Instrucciones de la tarea - Repite sin cambios la parte que empieza en la fila que contiene "Identify the location of calligraphic" y termina en la fila que contiene "coordinates (1591, 111).", ambas incluidas.

Datos a procesar -

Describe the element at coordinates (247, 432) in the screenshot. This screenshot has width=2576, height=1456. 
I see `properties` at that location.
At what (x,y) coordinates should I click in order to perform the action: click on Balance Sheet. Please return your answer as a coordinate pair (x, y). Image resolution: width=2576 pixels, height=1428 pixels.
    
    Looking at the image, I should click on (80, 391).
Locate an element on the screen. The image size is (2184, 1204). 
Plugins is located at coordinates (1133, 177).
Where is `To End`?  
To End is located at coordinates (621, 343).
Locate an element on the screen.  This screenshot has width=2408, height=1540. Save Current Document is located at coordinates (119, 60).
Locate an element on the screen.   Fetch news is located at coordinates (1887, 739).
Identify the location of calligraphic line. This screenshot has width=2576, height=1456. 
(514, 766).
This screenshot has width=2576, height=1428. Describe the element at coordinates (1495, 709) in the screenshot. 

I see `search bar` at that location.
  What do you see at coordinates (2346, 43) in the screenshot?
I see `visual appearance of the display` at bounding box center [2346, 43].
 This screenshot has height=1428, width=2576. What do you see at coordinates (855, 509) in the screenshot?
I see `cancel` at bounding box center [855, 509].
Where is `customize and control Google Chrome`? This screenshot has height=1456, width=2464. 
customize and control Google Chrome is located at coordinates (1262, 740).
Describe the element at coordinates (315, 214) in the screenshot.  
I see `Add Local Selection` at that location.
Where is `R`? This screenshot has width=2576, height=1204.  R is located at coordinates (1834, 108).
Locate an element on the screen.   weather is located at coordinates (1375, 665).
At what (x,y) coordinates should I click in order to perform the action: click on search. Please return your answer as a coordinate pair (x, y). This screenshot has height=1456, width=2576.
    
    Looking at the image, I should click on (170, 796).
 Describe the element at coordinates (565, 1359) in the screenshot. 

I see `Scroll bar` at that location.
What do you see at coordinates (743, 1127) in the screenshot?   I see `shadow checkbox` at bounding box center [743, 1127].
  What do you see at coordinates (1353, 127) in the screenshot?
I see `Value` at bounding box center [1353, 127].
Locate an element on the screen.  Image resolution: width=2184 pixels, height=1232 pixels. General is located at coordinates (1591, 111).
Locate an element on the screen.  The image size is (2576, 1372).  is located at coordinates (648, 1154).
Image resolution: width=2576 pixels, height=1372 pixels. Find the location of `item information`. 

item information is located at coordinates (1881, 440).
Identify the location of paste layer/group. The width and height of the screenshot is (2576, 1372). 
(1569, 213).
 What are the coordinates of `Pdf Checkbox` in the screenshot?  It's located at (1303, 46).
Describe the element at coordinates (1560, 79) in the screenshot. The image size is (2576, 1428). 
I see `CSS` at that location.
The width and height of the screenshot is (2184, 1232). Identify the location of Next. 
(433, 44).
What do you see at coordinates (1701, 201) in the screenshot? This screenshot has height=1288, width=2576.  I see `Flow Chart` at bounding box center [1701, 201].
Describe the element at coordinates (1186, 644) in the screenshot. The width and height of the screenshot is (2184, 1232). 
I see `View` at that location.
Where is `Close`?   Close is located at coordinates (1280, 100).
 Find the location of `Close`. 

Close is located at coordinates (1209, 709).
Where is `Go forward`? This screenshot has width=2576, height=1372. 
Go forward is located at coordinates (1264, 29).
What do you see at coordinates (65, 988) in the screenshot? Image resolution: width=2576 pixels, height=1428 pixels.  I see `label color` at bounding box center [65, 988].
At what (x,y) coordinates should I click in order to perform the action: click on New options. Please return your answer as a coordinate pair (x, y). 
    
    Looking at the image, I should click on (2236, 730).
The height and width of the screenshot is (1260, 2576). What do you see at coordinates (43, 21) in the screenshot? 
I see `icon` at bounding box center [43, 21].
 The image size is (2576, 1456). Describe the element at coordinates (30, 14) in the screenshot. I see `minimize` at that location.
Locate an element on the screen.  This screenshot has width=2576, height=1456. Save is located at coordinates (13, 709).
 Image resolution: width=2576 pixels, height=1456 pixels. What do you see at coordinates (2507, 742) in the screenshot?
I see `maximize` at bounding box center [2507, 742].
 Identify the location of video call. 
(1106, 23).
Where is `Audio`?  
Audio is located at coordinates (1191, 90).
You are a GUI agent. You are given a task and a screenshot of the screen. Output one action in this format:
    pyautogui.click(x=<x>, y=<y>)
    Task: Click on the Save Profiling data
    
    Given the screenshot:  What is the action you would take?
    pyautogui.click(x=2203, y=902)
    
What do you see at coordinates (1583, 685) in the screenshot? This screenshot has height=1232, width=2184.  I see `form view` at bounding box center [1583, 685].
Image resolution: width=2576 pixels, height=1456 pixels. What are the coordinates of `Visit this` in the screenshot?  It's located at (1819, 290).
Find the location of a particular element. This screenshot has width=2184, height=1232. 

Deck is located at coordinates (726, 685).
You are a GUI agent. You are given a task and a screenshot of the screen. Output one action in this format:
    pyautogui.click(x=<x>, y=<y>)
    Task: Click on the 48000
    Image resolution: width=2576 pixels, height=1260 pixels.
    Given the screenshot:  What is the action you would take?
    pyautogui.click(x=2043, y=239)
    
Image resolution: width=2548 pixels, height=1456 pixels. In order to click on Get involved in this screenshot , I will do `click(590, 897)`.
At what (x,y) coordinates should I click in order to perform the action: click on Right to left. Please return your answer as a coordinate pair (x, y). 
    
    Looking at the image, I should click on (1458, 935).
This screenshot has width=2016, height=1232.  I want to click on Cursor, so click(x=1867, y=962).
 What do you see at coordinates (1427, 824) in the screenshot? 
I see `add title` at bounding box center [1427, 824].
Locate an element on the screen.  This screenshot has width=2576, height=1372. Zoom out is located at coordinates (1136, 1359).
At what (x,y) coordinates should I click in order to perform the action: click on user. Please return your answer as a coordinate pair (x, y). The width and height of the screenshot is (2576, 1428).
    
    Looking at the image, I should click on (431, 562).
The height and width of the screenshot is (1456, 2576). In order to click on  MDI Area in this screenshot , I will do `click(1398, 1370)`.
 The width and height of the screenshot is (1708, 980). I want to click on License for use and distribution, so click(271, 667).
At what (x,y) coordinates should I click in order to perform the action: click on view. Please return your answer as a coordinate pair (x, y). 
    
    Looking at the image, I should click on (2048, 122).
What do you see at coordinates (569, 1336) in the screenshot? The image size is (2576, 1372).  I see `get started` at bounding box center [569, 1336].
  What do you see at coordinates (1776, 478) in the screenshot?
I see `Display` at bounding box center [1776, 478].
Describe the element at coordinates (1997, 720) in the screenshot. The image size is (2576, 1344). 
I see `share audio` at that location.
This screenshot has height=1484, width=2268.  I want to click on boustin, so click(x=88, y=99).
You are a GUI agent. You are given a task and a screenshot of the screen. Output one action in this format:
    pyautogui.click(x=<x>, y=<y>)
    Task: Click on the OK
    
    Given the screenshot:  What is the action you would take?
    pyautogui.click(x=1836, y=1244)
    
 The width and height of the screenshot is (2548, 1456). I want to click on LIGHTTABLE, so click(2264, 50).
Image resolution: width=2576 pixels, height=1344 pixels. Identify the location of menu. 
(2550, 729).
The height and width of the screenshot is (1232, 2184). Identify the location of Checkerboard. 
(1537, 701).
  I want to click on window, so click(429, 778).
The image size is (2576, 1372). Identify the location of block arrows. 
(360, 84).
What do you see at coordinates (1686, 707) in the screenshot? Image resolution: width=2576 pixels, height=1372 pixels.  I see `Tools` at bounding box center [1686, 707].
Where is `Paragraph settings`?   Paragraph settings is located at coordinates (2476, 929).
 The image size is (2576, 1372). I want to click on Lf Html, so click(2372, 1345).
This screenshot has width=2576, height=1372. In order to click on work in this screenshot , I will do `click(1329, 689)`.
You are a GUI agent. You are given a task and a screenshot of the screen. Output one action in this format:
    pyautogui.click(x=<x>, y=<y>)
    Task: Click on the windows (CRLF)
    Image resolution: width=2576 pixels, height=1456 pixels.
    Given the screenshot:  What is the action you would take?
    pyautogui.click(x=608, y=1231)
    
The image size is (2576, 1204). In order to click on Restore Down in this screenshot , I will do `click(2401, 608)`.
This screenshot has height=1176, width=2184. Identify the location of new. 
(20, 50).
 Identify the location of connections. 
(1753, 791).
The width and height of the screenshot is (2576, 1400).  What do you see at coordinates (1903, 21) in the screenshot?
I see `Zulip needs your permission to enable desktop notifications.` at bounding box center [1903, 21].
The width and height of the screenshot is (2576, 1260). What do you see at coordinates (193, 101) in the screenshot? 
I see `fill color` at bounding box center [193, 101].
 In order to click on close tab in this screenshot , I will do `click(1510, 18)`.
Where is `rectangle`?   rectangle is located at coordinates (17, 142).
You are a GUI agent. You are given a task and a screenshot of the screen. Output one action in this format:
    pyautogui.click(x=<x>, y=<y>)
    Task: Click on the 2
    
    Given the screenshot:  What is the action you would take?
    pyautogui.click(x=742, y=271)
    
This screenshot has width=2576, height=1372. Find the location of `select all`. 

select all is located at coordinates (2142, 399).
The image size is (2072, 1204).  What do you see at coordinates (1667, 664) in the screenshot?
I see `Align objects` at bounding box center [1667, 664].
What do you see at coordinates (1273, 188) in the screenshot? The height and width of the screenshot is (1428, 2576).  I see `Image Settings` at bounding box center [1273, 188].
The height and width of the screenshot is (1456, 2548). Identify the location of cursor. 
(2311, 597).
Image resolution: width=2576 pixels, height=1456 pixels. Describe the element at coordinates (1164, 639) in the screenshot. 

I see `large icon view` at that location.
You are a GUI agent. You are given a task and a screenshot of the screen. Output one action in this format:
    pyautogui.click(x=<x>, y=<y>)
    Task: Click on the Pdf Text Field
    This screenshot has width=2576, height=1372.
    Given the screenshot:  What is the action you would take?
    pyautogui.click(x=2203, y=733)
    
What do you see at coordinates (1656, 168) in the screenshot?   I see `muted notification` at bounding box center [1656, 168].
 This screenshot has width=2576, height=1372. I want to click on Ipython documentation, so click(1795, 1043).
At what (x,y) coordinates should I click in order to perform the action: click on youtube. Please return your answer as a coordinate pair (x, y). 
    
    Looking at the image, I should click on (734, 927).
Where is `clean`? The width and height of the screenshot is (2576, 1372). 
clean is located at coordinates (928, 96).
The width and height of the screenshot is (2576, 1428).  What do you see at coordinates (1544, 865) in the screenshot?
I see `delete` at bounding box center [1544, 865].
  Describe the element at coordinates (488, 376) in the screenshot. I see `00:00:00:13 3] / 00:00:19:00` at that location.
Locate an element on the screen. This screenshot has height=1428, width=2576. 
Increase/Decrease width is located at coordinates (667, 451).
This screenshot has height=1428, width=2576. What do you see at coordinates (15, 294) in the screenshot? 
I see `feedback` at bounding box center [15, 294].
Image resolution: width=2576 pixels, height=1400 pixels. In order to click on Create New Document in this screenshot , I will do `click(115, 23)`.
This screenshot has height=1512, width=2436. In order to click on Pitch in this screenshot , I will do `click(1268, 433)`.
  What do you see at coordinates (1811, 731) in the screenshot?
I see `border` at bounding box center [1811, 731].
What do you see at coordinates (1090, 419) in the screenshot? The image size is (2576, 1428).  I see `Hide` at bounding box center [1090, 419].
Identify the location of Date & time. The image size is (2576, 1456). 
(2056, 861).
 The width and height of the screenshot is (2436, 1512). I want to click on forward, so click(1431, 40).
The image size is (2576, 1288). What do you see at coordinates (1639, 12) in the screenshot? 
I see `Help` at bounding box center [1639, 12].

Respuesta escrita -
Identify the location of calligraphic line. This screenshot has width=2576, height=1456. 
(514, 766).
This screenshot has width=2576, height=1428. Describe the element at coordinates (1495, 709) in the screenshot. 

I see `search bar` at that location.
  What do you see at coordinates (2346, 43) in the screenshot?
I see `visual appearance of the display` at bounding box center [2346, 43].
 This screenshot has height=1428, width=2576. What do you see at coordinates (855, 509) in the screenshot?
I see `cancel` at bounding box center [855, 509].
Where is `customize and control Google Chrome`? This screenshot has height=1456, width=2464. 
customize and control Google Chrome is located at coordinates (1262, 740).
Describe the element at coordinates (315, 214) in the screenshot.  
I see `Add Local Selection` at that location.
Where is `R`? This screenshot has width=2576, height=1204.  R is located at coordinates (1834, 108).
Locate an element on the screen.   weather is located at coordinates (1375, 665).
At what (x,y) coordinates should I click in order to perform the action: click on search. Please return your answer as a coordinate pair (x, y). This screenshot has height=1456, width=2576.
    
    Looking at the image, I should click on (170, 796).
 Describe the element at coordinates (565, 1359) in the screenshot. 

I see `Scroll bar` at that location.
What do you see at coordinates (743, 1127) in the screenshot?   I see `shadow checkbox` at bounding box center [743, 1127].
  What do you see at coordinates (1353, 127) in the screenshot?
I see `Value` at bounding box center [1353, 127].
Locate an element on the screen.  Image resolution: width=2184 pixels, height=1232 pixels. General is located at coordinates (1591, 111).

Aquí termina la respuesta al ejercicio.